TASK ITEM - In the listing below, how many lines contain the string "logo"? Reply with the number alone.

INPUT -
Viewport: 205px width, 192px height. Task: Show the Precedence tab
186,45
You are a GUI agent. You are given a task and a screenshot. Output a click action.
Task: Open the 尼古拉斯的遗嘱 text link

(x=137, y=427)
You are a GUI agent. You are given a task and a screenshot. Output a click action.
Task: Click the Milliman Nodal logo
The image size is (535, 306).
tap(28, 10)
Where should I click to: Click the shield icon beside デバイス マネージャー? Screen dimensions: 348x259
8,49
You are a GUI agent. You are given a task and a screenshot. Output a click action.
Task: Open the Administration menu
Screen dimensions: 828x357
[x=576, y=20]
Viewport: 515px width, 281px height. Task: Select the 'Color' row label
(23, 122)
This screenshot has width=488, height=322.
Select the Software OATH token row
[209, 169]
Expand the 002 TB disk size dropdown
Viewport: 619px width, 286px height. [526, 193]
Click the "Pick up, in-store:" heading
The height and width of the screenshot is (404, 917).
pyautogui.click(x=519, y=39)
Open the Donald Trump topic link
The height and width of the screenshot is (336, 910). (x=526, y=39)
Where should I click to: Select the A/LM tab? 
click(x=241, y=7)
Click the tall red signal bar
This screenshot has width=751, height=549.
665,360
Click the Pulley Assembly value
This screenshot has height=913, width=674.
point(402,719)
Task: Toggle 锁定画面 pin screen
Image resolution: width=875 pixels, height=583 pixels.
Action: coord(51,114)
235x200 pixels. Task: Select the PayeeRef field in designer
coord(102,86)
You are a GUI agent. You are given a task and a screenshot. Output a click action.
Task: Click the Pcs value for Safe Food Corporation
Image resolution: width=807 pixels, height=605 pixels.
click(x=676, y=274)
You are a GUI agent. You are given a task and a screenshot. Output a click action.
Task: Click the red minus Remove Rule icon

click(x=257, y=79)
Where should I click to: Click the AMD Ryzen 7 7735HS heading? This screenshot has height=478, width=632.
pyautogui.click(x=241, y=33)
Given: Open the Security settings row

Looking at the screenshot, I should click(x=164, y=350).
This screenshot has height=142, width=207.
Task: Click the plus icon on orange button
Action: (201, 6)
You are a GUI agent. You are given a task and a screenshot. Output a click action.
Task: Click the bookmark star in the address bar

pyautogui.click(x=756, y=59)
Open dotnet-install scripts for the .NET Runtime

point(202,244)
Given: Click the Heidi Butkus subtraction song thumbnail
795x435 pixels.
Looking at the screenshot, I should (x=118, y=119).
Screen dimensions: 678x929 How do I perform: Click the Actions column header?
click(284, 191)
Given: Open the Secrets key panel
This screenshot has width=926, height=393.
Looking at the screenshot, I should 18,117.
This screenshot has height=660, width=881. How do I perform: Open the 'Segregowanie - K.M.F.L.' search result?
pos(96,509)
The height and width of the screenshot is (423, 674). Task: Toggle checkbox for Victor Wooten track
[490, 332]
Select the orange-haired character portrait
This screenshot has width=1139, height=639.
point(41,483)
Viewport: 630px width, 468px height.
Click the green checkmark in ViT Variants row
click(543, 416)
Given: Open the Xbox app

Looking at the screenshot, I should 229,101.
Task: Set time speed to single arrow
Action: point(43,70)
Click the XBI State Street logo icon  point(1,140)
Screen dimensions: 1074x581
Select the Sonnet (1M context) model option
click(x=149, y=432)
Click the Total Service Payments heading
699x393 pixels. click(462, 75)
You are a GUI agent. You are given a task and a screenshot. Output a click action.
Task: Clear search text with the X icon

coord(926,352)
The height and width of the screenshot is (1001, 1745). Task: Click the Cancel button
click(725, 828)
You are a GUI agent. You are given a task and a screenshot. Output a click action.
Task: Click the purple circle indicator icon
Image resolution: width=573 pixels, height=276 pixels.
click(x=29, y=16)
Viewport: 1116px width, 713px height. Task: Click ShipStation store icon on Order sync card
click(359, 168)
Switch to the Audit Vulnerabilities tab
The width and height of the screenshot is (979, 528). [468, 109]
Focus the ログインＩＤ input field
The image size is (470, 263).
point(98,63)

SOLUTION BELOW - 2